Poster Fri, Jun 5, 2026 • 3:00 PM – 5:00 PM PDT ExHall A & F 152

HAVE-Bench: Hierarchical Audio-Visual Evaluation from Perception to Interaction

Zhong Muyan ⋅ Erfei Cui ⋅ Sen Xing ⋅ Weiyun Wang ⋅ Wen Wu ⋅ Yuchen Hu ⋅ Yanting Zhang ⋅ Xiaowei Hu ⋅ Wenhai Wang ⋅ Chao Zhang ⋅ Jifeng Dai

Paper PDF

Abstract

Multimodal large language models (MLLMs) have expanded from vision–language systems to include audio, unlocking new capabilities in cross-modal reasoning and interaction.
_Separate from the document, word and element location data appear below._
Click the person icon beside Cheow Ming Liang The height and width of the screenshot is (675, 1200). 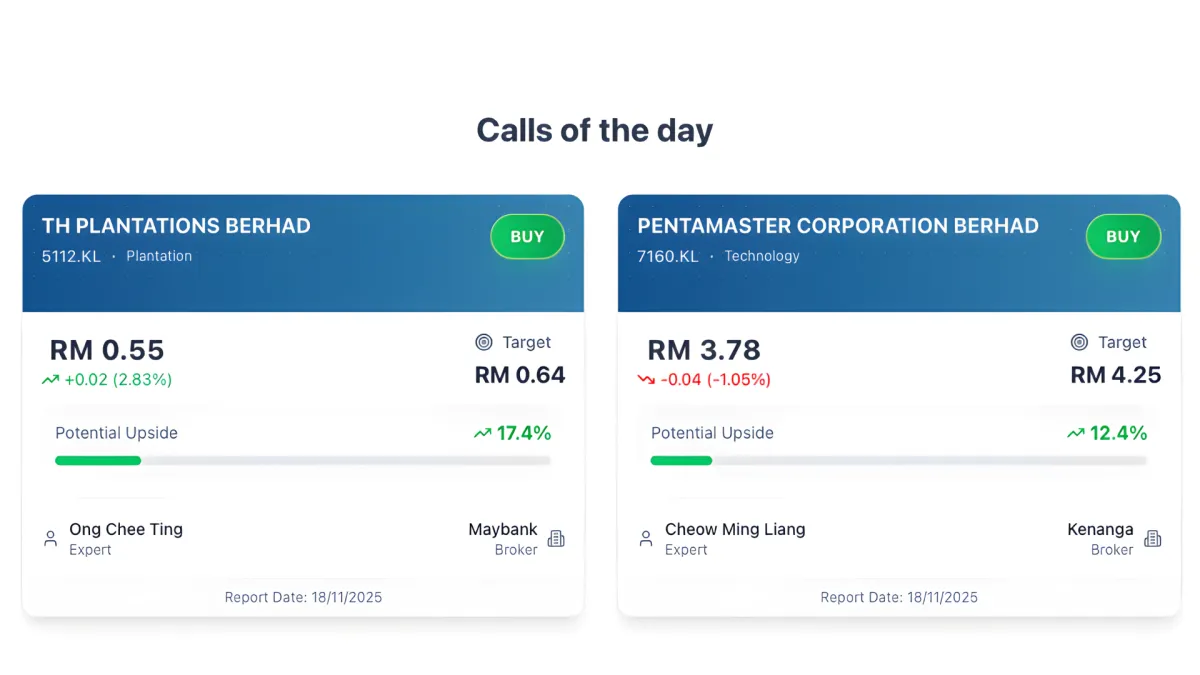pos(646,539)
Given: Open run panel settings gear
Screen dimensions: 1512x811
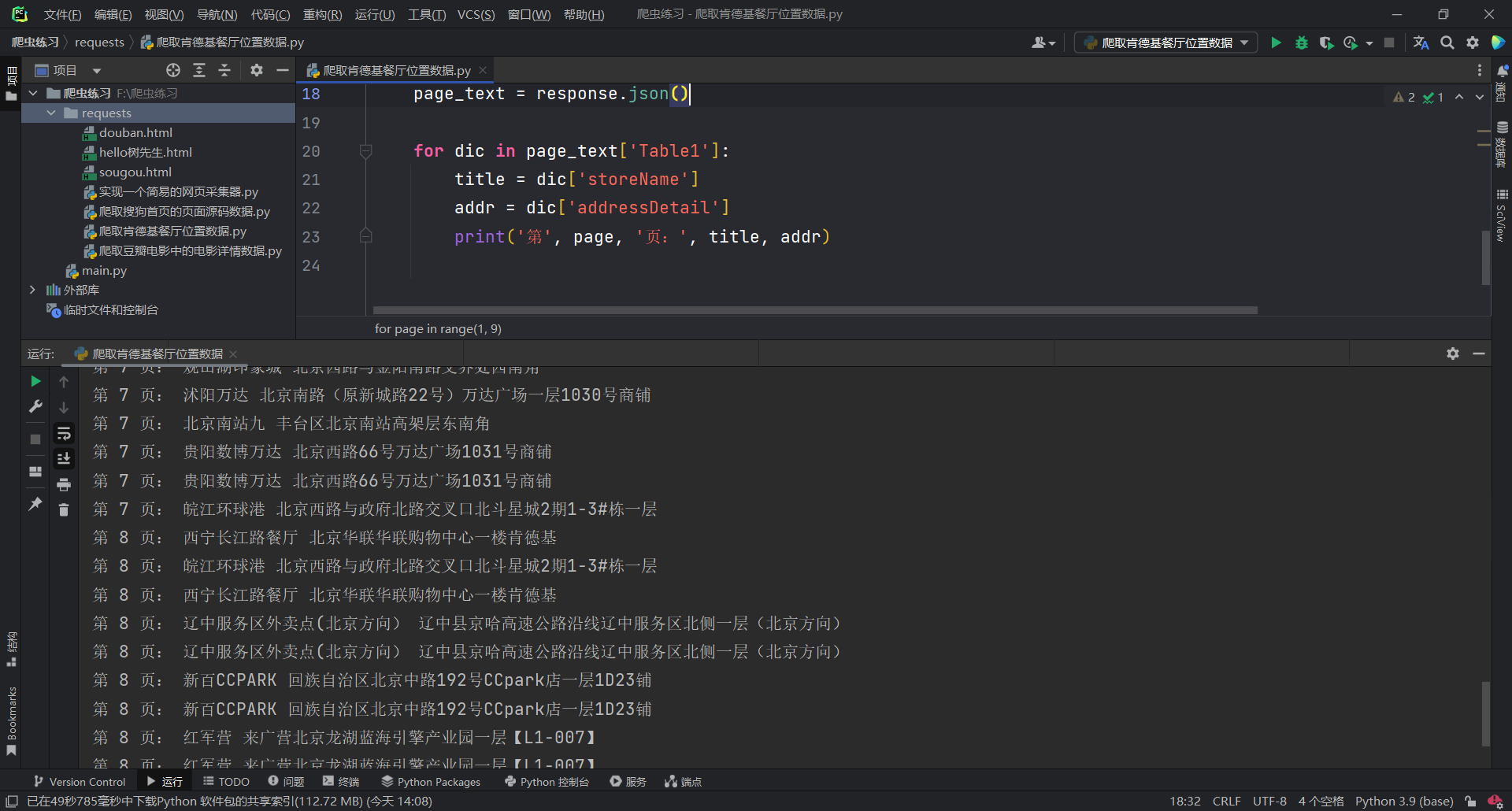Looking at the screenshot, I should point(1452,354).

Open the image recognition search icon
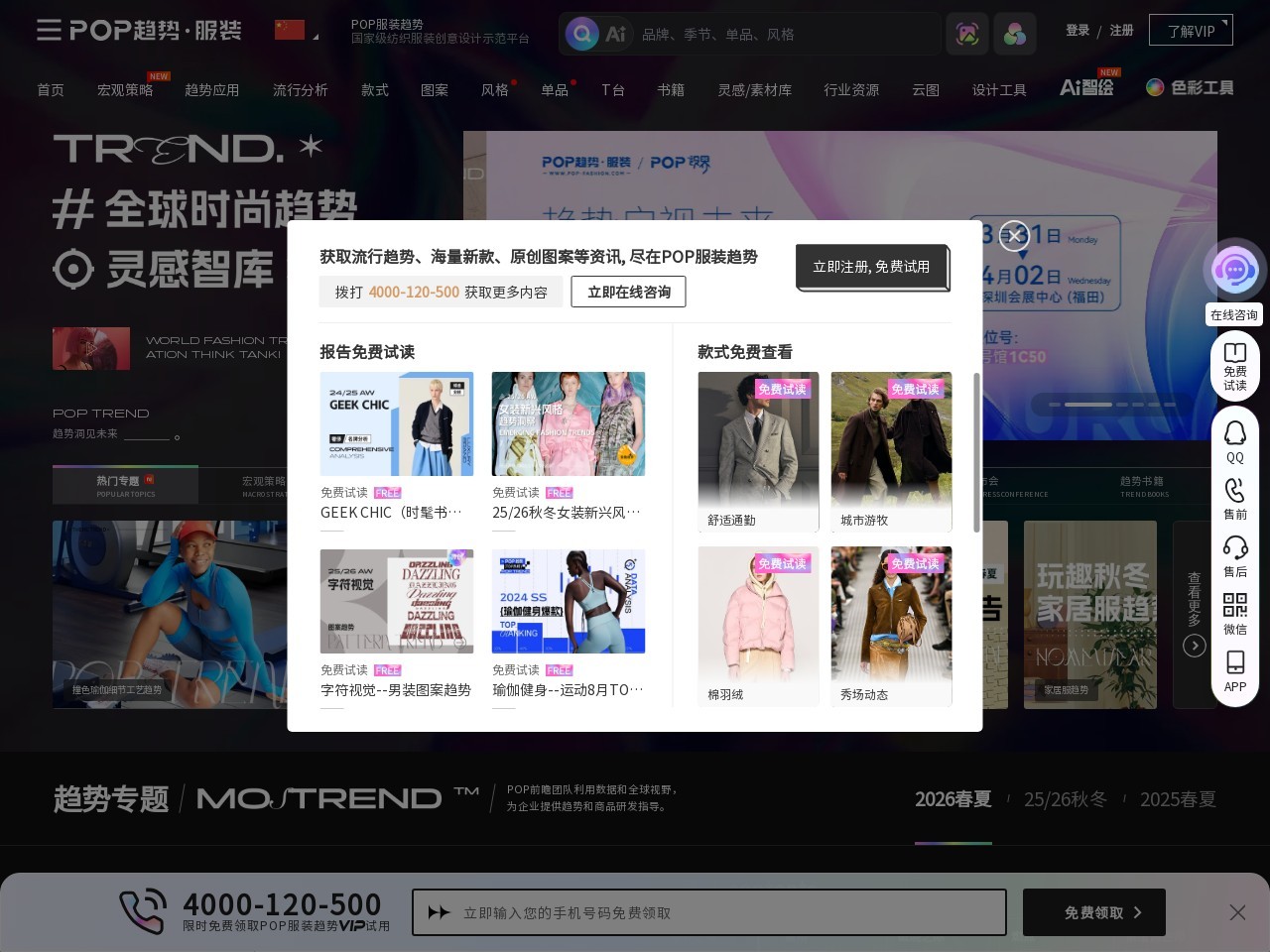[x=967, y=34]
To address the limitation that existing benchmarks focus mainly on perception tasks and lack a unified cognitive evaluation framework, we propose Hierarchical Audio-Visual Evaluation Benchmark (HAVE-Bench). It systematically evaluates the audio-related capabilities of MLLMs along a three-level cognitive hierarchy: Perception, Reasoning, and Interaction, utilizing 2,451 curated samples and manually annotated multi-turn interaction-level tasks. Experiments using this unified framework reveal significant gaps in existing models at the reasoning and interaction levels, with speech-driven visual question answering (VQA) performance significantly lagging behind the text–image setting. These findings underscore the urgency of enhancing models’ handling of long and complex audio and facilitating the transfer of reasoning capabilities from the vision–text to the audio–visual domain.